Healthcare Industry News:  Stentys 

Devices Interventional Cardiology

 News Release - January 31, 2008

Stentys bifurcated stent is successfully implanted for the first time at the Rotterdam ThoraxCenter

49-year-old male was released from hospital within hours of implant

"The Stentys implant allowed us to treat a blocked coronary artery bifurcation as simply and effectively as a conventional stenting procedure."
- Patrick W. Serruys, M.D., Erasmus Medical Center, Rotterdam


PARIS--(HSMN NewsFeed)--Stentys (http://www.Stentys.com) announced today that its bifurcated stent was successfully implanted recently into a 49-year-old male patient at the ThoraxCenter, Erasmus Medical Center, Rotterdam, the Netherlands. This case is the sixth successful implantation of the Stetys bifurcated stent platform.

Stentys has developed the world’s first next-generation dedicated drug-eluting stent for treatment of blocked coronary artery bifurcations that is designed so that hundreds of thousands of patients might avoid open-chest surgery. This sixth case, similar to the five previous cases, took routine interventional time to complete; the patient was released from the ICU within hours of the implantation of the Stentys bifurcated stent and was discharged from the hospital shortly after the procedure.

“This sixth consecutive clinical achievement underscores our conviction that the Stentys bifurcated stent will enable interventional cardiologists to offer their patients the next generation of dedicated bifurcated-stenting procedures,” said Stentys’ CEO and co-founder, Gonzague Issenmann.

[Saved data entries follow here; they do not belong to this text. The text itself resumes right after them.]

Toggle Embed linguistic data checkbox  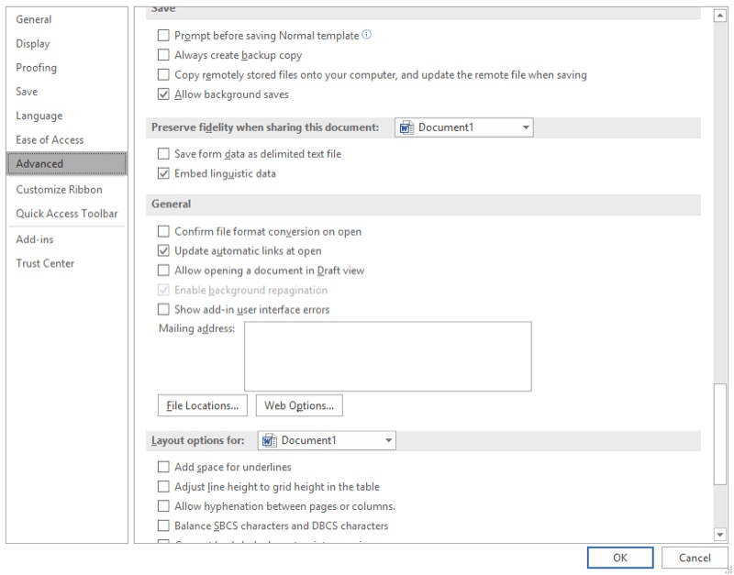point(163,173)
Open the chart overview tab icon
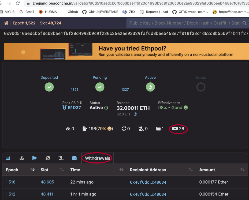 (x=8, y=158)
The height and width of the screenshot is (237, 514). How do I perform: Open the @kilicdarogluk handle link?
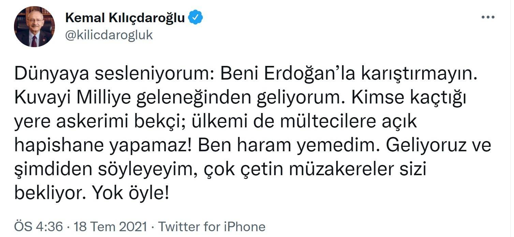click(x=109, y=35)
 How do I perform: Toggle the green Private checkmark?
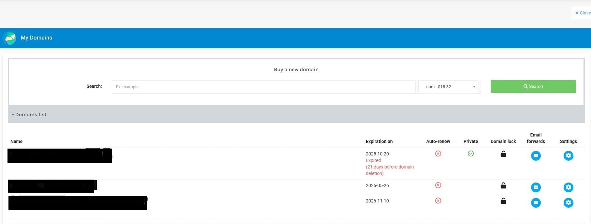471,153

“The fact that the Stentys procedure is identical to the current standard techniques while allowing more treatment options with side-branch access suggests that this platform has the potential to offer a practical alternative to conventional stenting procedures in treating blocked coronary artery bifurcations,” said Dr. Patrick Serruys, who is head of Erasmus Medical Center’s department of interventional cardiology and a member of the Stentys scientific advisory board.

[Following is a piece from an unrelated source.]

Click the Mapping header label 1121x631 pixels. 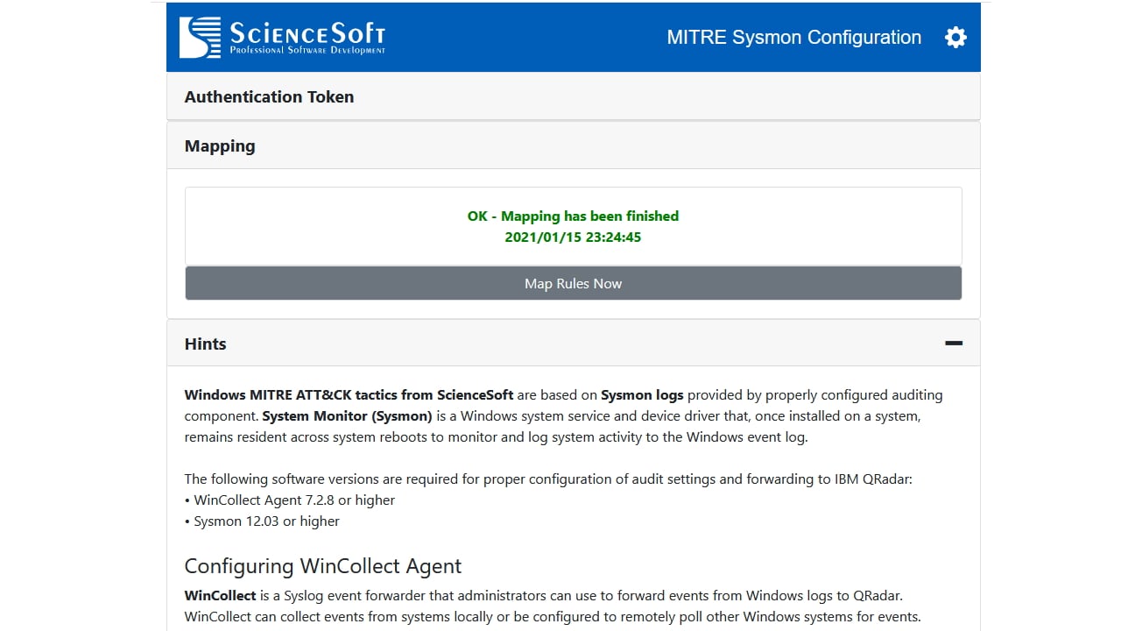(x=219, y=145)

Coronary artery disease is caused by fatty lesions that narrow the coronary artery’s inside diameter (stenosis), consequently reducing the blood flow and depriving the heart muscle of oxygen. The dramatic consequence of this blockage is an often-lethal myocardial infarction (heart attack). Bifurcation is the area where one main vessel branches out into two smaller vessels, one being the continuation of the main vessel, and the other often referred to as the side branch. Narrowings at a bifurcation site are quite common. Indeed, 18 percent of percutaneous coronary interventions involve a bifurcation stenosis. Of those, restenosis (re-occurrence of the blockage) occurs in 20-25 percent of bifurcations treated with drug-eluting stents (DES).

The patent-pending innovation of Stentys’ bifurcated stent is that the stent-opening for the side branch can be created anywhere in the stent after it is implanted in the vessel. In short, the procedure’s success is independent from accurate positioning. The Stentys procedure is performed in three simple steps: (1) Stentys is implanted in the main vessel with an approximate positioning, like a standard stent; (2) the cardiologist chooses the optimal location for the side branch opening by inserting a balloon through the stent mesh, which is a cath lab-standard procedure; and, (3) the balloon inflation disconnects the mesh and creates the opening—Stentys’ self-expanding property allows the in situ modeling of the stent to fit the patient’s unique arterial anatomy.

Based in Paris, Stentys intends to make treatment of blocked coronary artery bifurcations as simple and effective as a conventional stenting procedure.